Wednesday, February 25, 2015

The weight that is so very hard to lose

A few years ago I realized that I was beginning to feel stifled and weighed down by the things in my life. The home I once saw filled with treasures had morphed into a hugely heavy weight about my neck. The keeping up with it all was becoming too much and I realized that I had to make a change. But the thing I did not realize was how resistant others would be to my change. 

The first thing I did was buy a smaller home about an hour from the big home. I said it was a getaway home, but I am beginning to realize that it was to get away from all the heaviness of the big house and the weight of the things and their time and effort to maintain it all, keep track of it and even feel that I was even utilizing it. 

When I moved into the smaller home I bought very little for it. A table and chairs for the dining room and a small entertainment center were the first items.  I brought a bed from the big house to sleep on and even reduced the number of sheets and comforters. I had a really spartan existence here and loved it!

Then the time came, after our youngest graduated and my husband moved here that more items also came. A sofa and chair, a front room table and chairs for that and I started to feel that even this house was becoming too full of 'stuff' and I realized that I have an affinity for certain things and a revulsion to others. 

Clothing I can take on in great volume, mostly because I can see that easily being taken to a charity after my passing and not causing any angst for my family to remove and move on. 

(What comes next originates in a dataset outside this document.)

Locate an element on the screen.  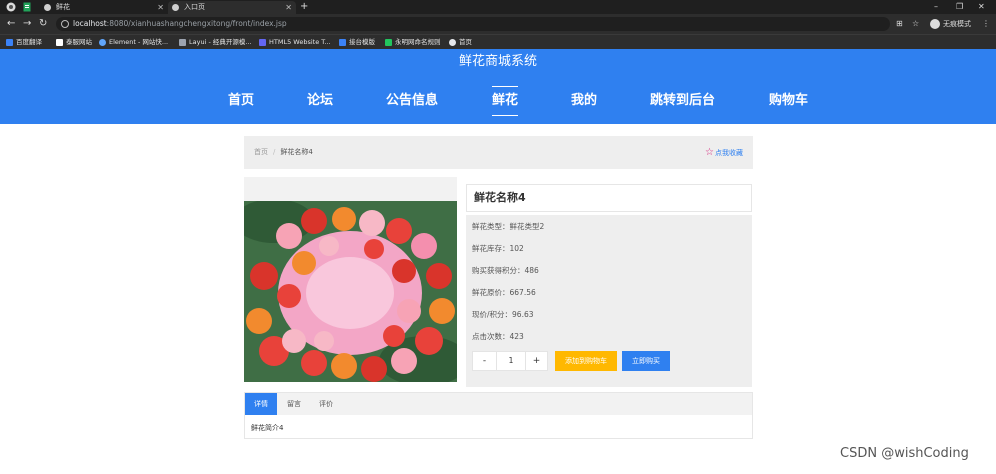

But other things, such as decor or special finds on a trip or things that spoke to me in the moment....those are the things I worry that my family will hem and haw over and not know what to do with. Or (worse?) just discard without a thought and never really know or recognize how much I enjoyed that item. 

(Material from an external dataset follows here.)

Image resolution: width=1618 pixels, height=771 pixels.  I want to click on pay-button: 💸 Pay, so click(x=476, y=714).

I have reached the age where I realize that death is a reality. The subconscious has caught up to my conscious and there will be no escaping this final breath in this life. That my body and soul will part ways and while I don't believe it is going to be in the very near future-you never really know. Many someones left their homes this morning with thoughts of what they would do when they returned that night...and never will. Car accidents, heart attacks, building collapse...they are all possible and I am realizing that I am not immune to checking out much earlier than intended. 

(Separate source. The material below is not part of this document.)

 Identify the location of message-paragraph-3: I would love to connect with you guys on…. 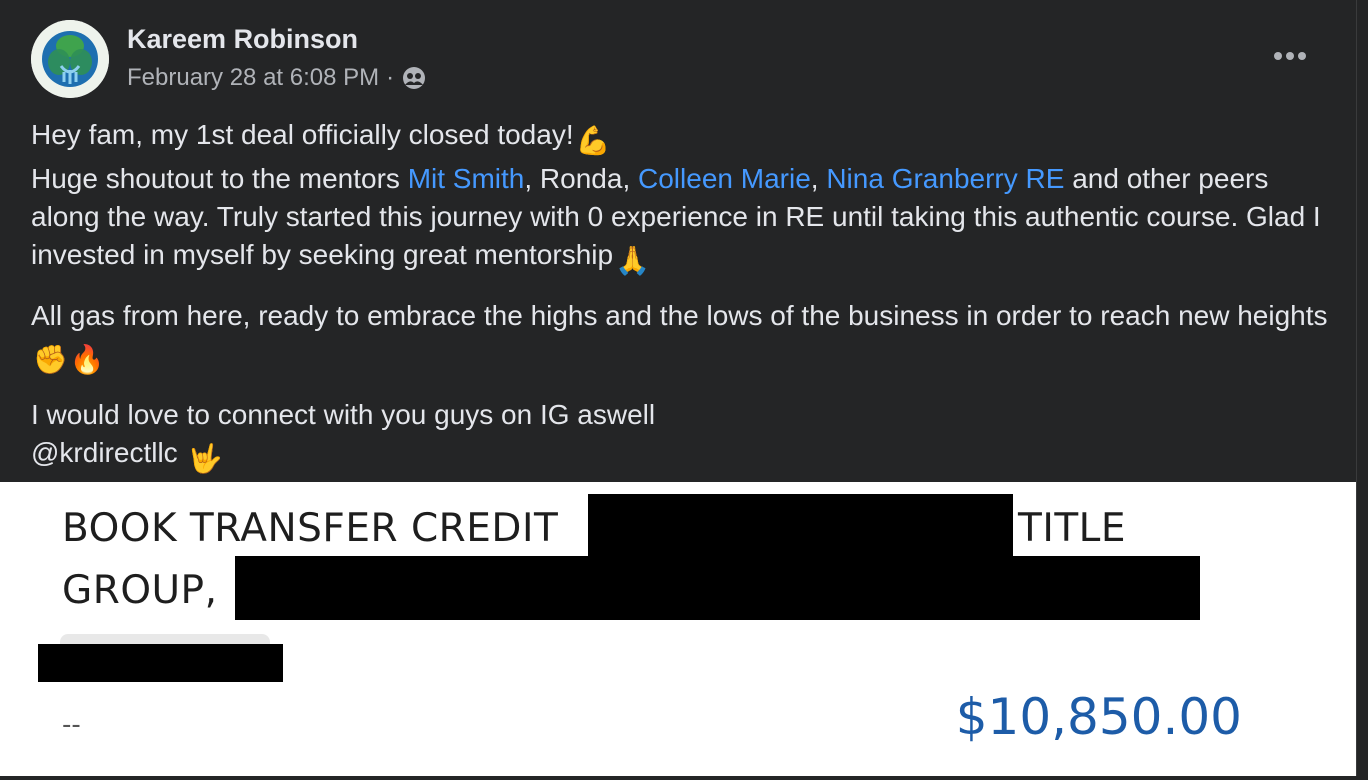
(681, 437).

So I am endeavoring to slim down the things in my life as much as I have endeavored to slim down me. Oddly, it was a bit easier to lose the body weight than to move on from the inanimate collective.  The items I have chosen to surround myself with need to bring joy and not smother or weigh me down. The ability to surrender to the trash or donation box when something has stopped bringing joy or serving a useful purpose is one I am working on, sometimes diligently and sometimes less so. 

In the coming months I am going to try to be more purposeful in my shedding things and hopefully feel much lighter by summer!